いまさら改めて書くまでもないのですが・・・。

投稿者: | 投稿日時: 2009年11月02日 03:12

前回、「ため息が出る」なんて振っておきながら、結局そこに話が至らなかった件、下記の話にほかなりません。

●新型インフル 「マスコミ報道に憤り。議論続け、逐語で公開を」 森兼氏
(2009年10月31日 ロハス・メディカル ニュース)

とはいえ、改めて確認してみたら、私がここで再度何を書くまでもなく、コメント欄に複数の方から経緯を振り返ったご指摘が書き込まれていました。

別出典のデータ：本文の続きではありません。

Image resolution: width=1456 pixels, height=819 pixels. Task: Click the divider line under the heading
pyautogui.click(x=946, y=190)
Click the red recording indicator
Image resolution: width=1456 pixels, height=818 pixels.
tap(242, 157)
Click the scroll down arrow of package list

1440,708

それにしても、こういう報道って氷山の一角なんですよね。

そう思う理由としてはやはり、これまでの報道やちょこちょこ漏れ伝わってくるウワサから、現在の厚労省内部の力関係にどうしても“危うさ”を感じてしまうからです。


特に今回のすったもんだについては、10月18日ニュース欄掲載
●新型インフル 「厚生労働省を信じてはいけない」
の中でも、

「こういう医系技官たちの暴走を、意外かもしれないが、前の舛添大臣はかなりストップしていた。ところが民主党に代わって制御が効かなくなったので今は医系技官がやりたい放題だ。舛添さんの時を100とすると長妻さんは10しかない。足立信也政務官が孤軍奮闘して50位まで引き上げているけれど、しかし最後は大臣次第なので、医系技官の暴走を止められていない。」

と描写されている厚労行政の内情が、そのまま反映されてしまった形、象徴的な出来事だなあと思わざるを得ません。今回のワクチン接種回数に関するひと悶着も、要するにもとはといえば「医系技官の暴走」だったということですよね。ワクチンが不足するという事態を懸念し、とにかく国民をなだめるような方策を一刻も早く打ち出さねば、厚労省の権威にかかわると考えたのでしょうか。そしてそれに飛びついた大手メディア、というわけなんでしょう・・・。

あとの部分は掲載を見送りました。